> _Set exercise_
Continue the machine learning glossary below with further entries after its last one.

> _Text block_
★ ★ ★ ★ ★
The following is a list of short explanations of different terms in machine learning. The aim is to keep things simple and brief, not to explain the terms in full detail.

- Active Learning
- The algorithm gives a pattern and asks for a label.
- Backpropagation
- A clever implementation of gradient descent for neural networks.
- BLSTM, BiLSTM
- Bidirectional long short-term memory (see paper and poster).
- Co-Training
- A form of semi-supervised learning. Two independant classifiers are trained on different labeled datasets. The classifiers are applied to the unlabeled data. Data with high confidence will be added to the other classifiers data.
- Computer Vision
- You have users and items which are rated. No user rated everything. You want to fill the gaps (see article).
- Computer Vision
- The academic discipline which deals with how to gain high-level understanding from digital images or videos. Common tasks include image classifiction, semantic segmentation, detection and localization.
- Curriculum learning
- A method for pretraining. First optimize a smoothed objective and gradually consider less smoothing. So a curriculum is a sequence of training criteria. One might show gradually more difficult training examples. See Curriculum Learning by Benigo, Louradour, Collobert and Weston for details.
- Curse of dimensionality
- Various problems of high-dimensional spaces that do not occur in low-dimensional spaces. High-dimensional often means several 100 dimensions. See also: Average Distance of Points
- DCGAN (Deep Convolutional Generative Adverserial Networks)
- TODO
- DCIGN (Deep Convolutional Inverse Graphic Network)
- TODO
- DCNN (Doubly Convolutional Neural Network)
- Introduced in this paper (summary).
**Note**Some people also call*Deep Convolutional Neural Networks*DCNNs. - DNN
- Deep Neural Network. The meaning of "deep" differs. Sometimes it means at least one hidden layer, sometimes it means at least 12 hidden layers.
- Domain adaptation
- A model is trained on dataset $A$. How does it have to be changed to work on dataset $B$?
- Detection in Computer Vision (Object detection)
- Object detection in an image is a computer vision task. The input is an image and the output is a list with rectangles which contain objects of the given type. Face detection is one well-studied example. A photo could contain no face or hundrets of them. The rectangles can overlap.
★ ★ ★ ★ ★
> _Material provided_
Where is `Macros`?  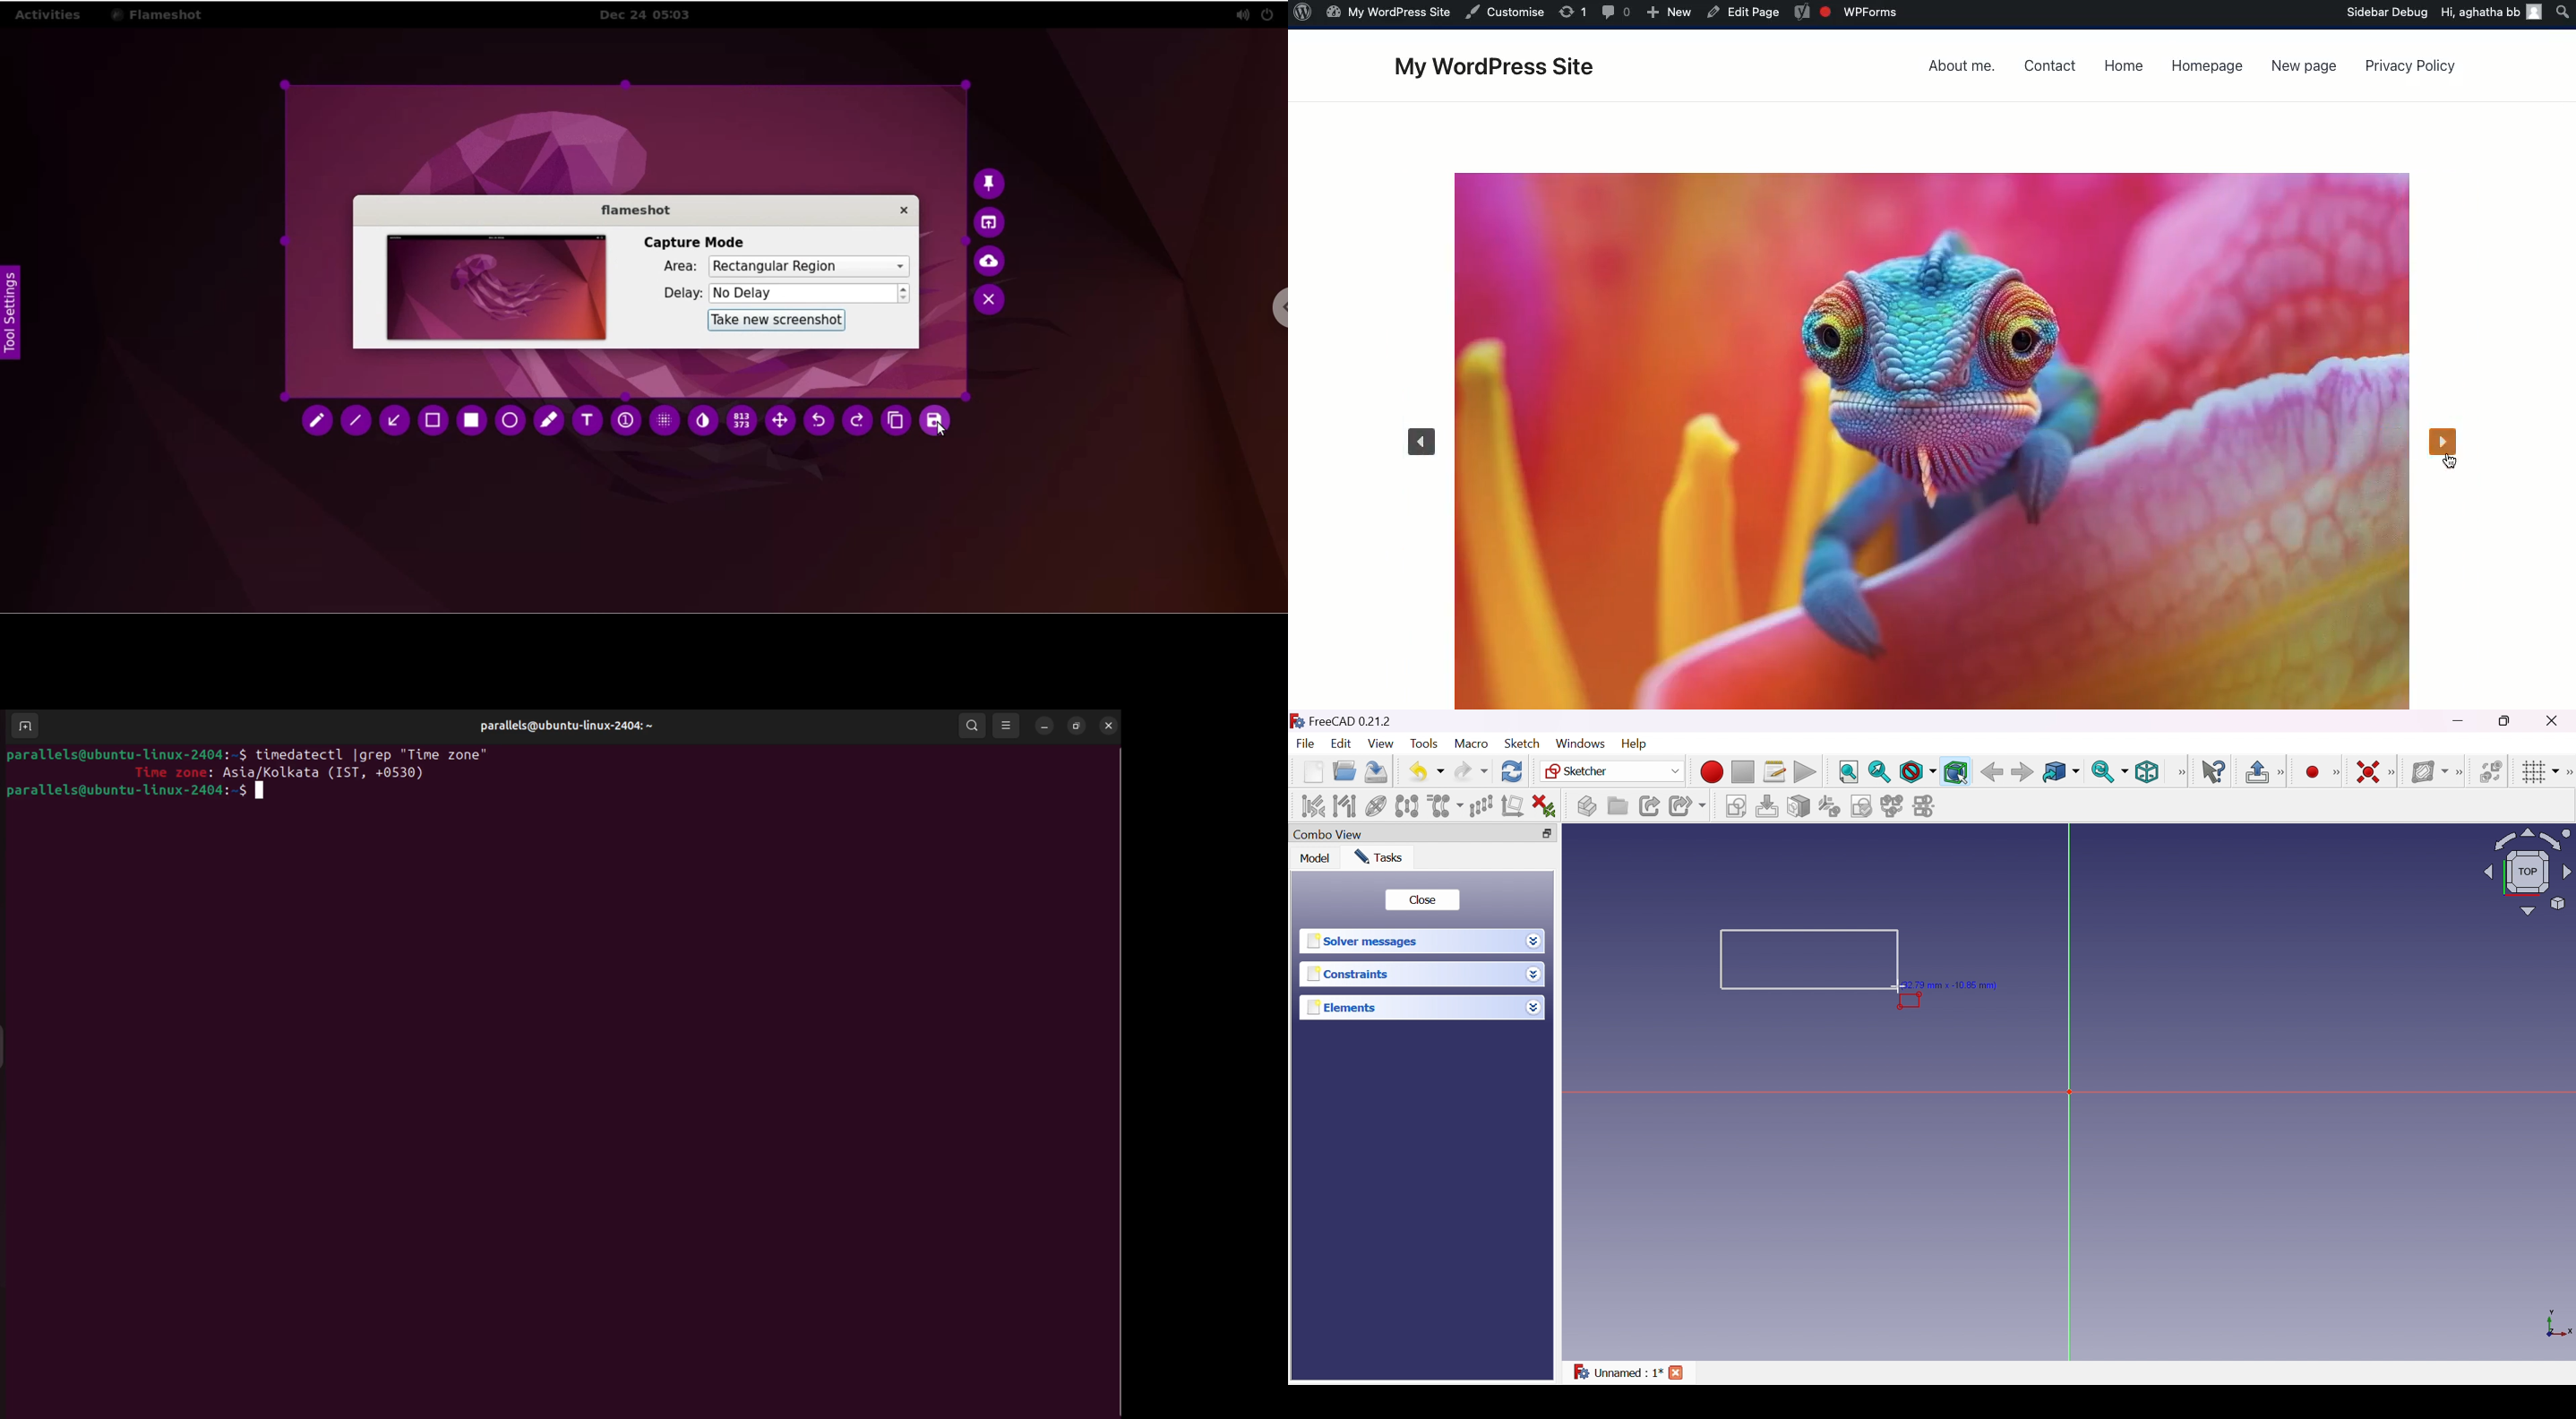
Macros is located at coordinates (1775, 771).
★ ★ ★ ★ ★
> _Result below_
- Deep Learning
- Buzzword. The meaning depends on who you ask / in which year you asked. Sometimes it means multi-layer perceptrons with more than $N$ layers (some say $N=2$ is already deep learning, others want N>20 or nowadays $N>100$).
- Discriminative Model
- The model gives a conditional probability of the classes $k$, given the feature vector $x$: $P(k | x)$. This kind of model is often used for prediction.
- FC7-Features
- Features of an image which was run through a trained neural network. AlexNet called the last fully connected layer FC7. However, FC7 features are not necessarily created by AlexNet.
- FMLLR
- Feature-Space Maximum Likelihood Linear Regression
- Feature Map
- A feature map is the result of a single filter of a convolutional layer being applied. So it is the activation of that filter over the given input.
- GMM
- Gaussian Mixture Model
- GEMM (GEneral Matrix to Matrix Multiplication)
- General Matrix to Matrix Multiplication is the problem of calculating the result of $C = A \cdot B$ with $A \in \mathbb{R}^{n \times m}, B \in \mathbb{R}^{m \times k}, C \in \mathbb{R}^{n \times k}$.
- Generative model
- The model gives the relationship of variables: $P(x, y)$. This kind of model can be used for prediction, too.
- Gradient Descent
- An iterative optimization algorithm for differentiable functions.
- HMM
- Hidden Markov Model
- i-vector
- speaker identity vector. See Front-End Factor Analysis for Speaker Verification.
- Machine Vision
- Computer vision applied for industrial applications.
- Matrix Completion
- See collaborative filtering.
- MLLR
- Maximum Likelihood Linear Regression
- MMD (Maximum Mean Descrepancy)
- MMD is a measure of the difference between a distribution $P$ and a distribution $Q$: $$MMD(F, p, q) = sup_{f \in F} (\mathbb{E}_{x \sim p} [f(x)] - \mathbb{E}_{y \sim q} [f(y)])$$
- Multi-Task learning
- Train a model which does multiple tasks at the same time, e.g. segmentation and detection (see MultiNet).
- Object recognition
- Classification on images. The task is to decide in which class a given image falls, judging by the content. This can be cat, dog, plane or similar.
- One-Shot learning
- Learn only with one or very few examples per class. See One-Shot Learning of Object Categories.
- Optical Flow
- Optical flow is defined for two images. It describes how the points in one image moved when switching to the second image.
- PCA
- Principal component analysis (short: PCA) is a linear transformation which projects $n$ points $\mathbf{x} \in \mathbb{R}^{n \times s}$ with $s$ features each on a hyperplane in such a way that the projection error is minimal. Hence it is an unsupervised method for feature reduction. It simply works by finding a matrix $P \in \mathbb{R}^{s \times m}$, where $m \leq s$ can be chosen as small as desired.
- Regularization
- Regularization are techniques to make the fitted function smoother. This
helps to prevent overfitting.

Examples: L1, L2, Dropout, Weight Decay in Neural Networks. Parameter $C$ in SVMs. - Reinforcement Learning
- Reinforcment learning is a sub-field of machine learning, which focuses on the question how to find actions which lead to higher rewards. See German lecture notes.
- Self-Learning
- One form of semi-supervised learning, where you train an initial system on the labeled data, then label the unlabeled data where the classifier is 'sure enough'. After that, you train a new system on all data and re-label the unlabeled data. This is iterated.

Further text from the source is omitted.